Start of DATASET RECORDS
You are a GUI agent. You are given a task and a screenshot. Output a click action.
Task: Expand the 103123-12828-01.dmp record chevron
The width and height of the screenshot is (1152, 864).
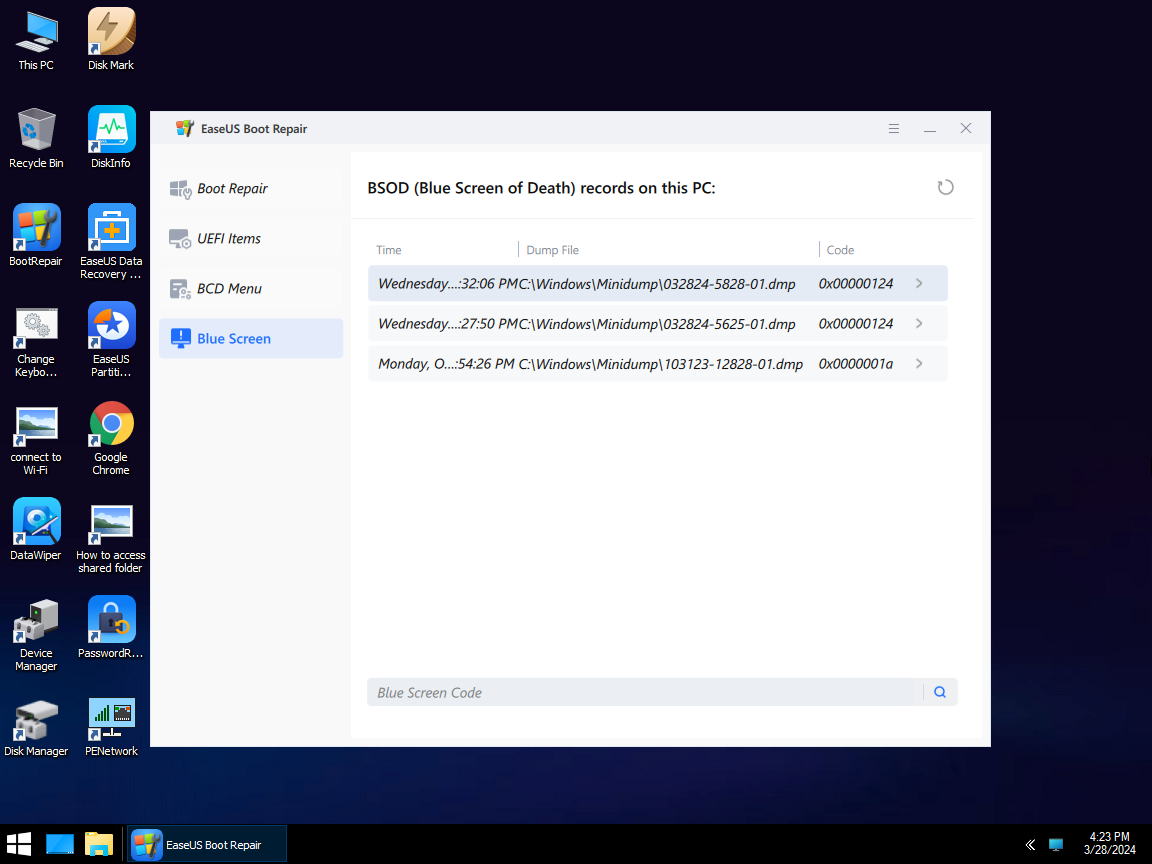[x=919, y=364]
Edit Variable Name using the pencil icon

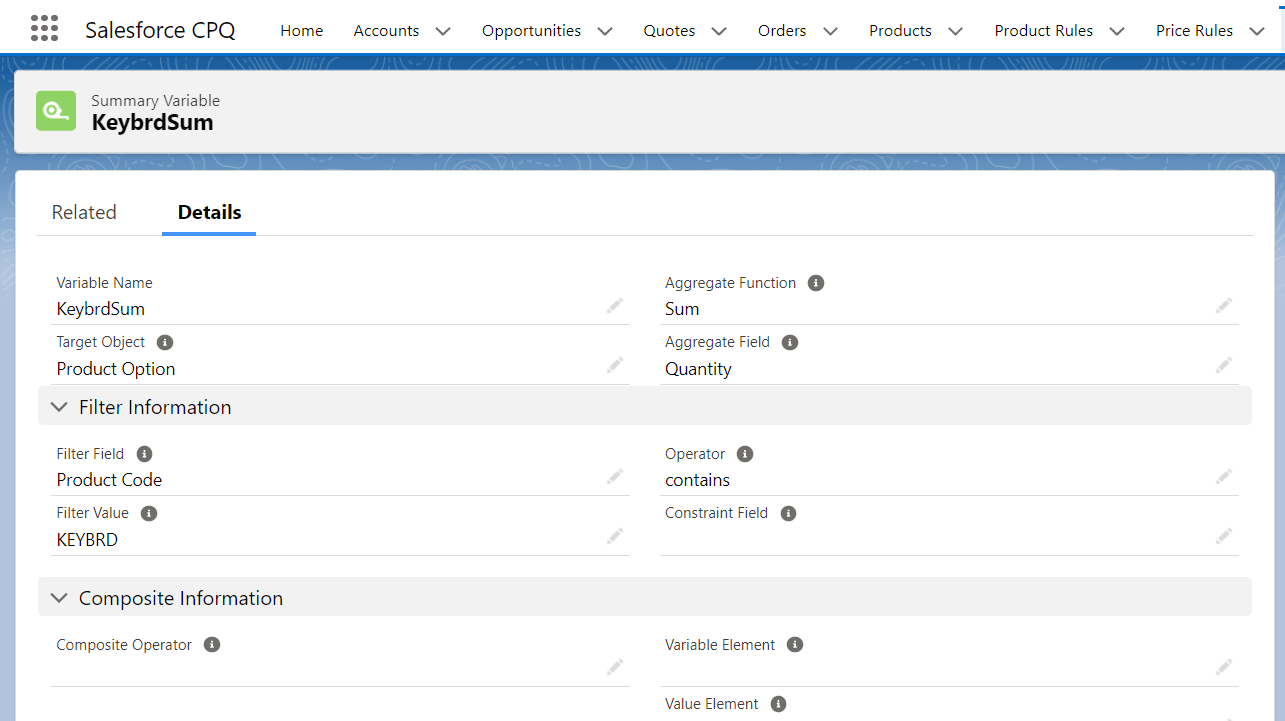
End of DATASET RECORDS
Start of DATASET RECORDS
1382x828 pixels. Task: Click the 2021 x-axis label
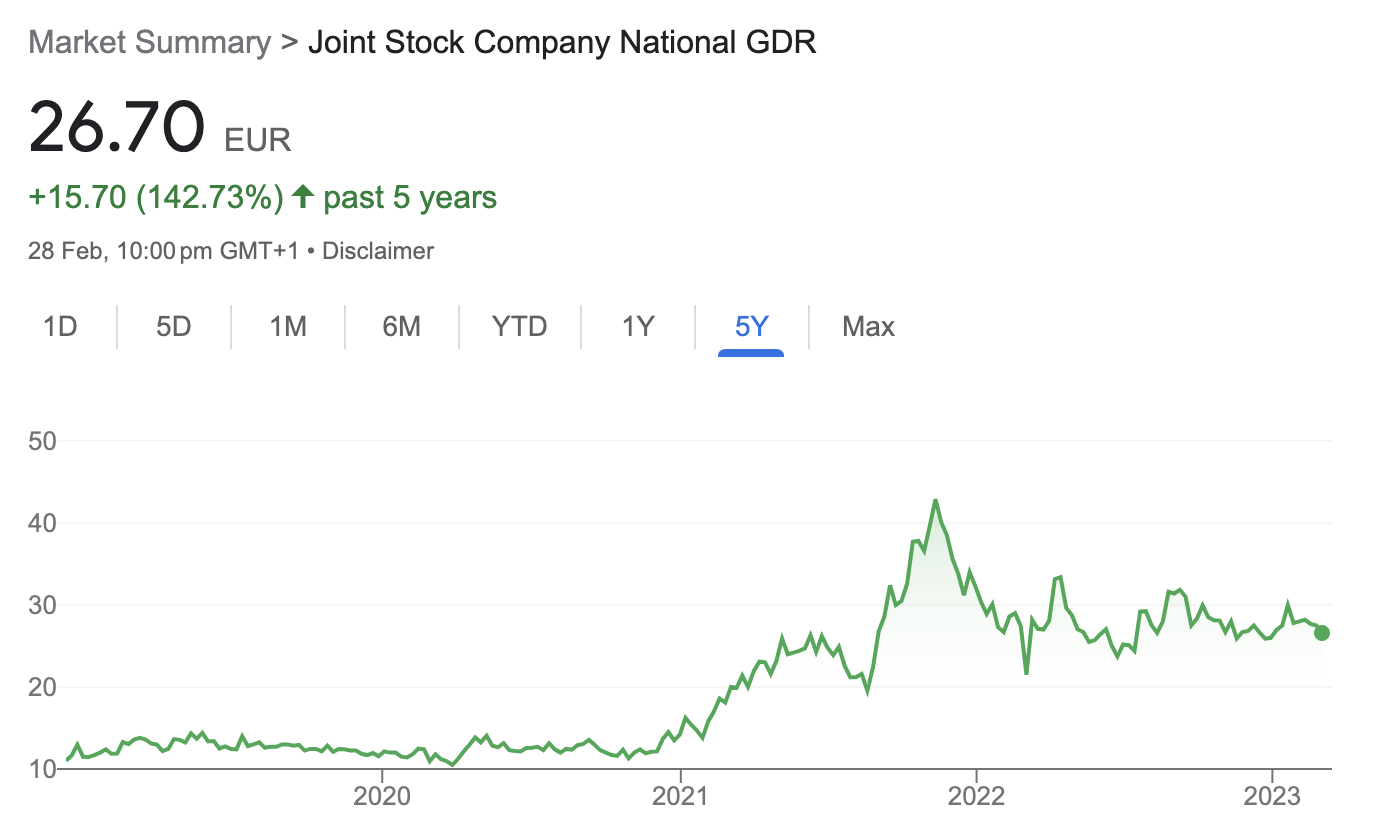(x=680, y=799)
End of DATASET RECORDS
> **PROBLEM TO SOLVE**: In the listing above, find the line with "The width and" and the line with "Edit Variable Name using the pencil icon". Set down both and every line between them, minus the pictures.

> **COMPLETED TASK**:
The width and height of the screenshot is (1152, 864).
[x=919, y=364]
Edit Variable Name using the pencil icon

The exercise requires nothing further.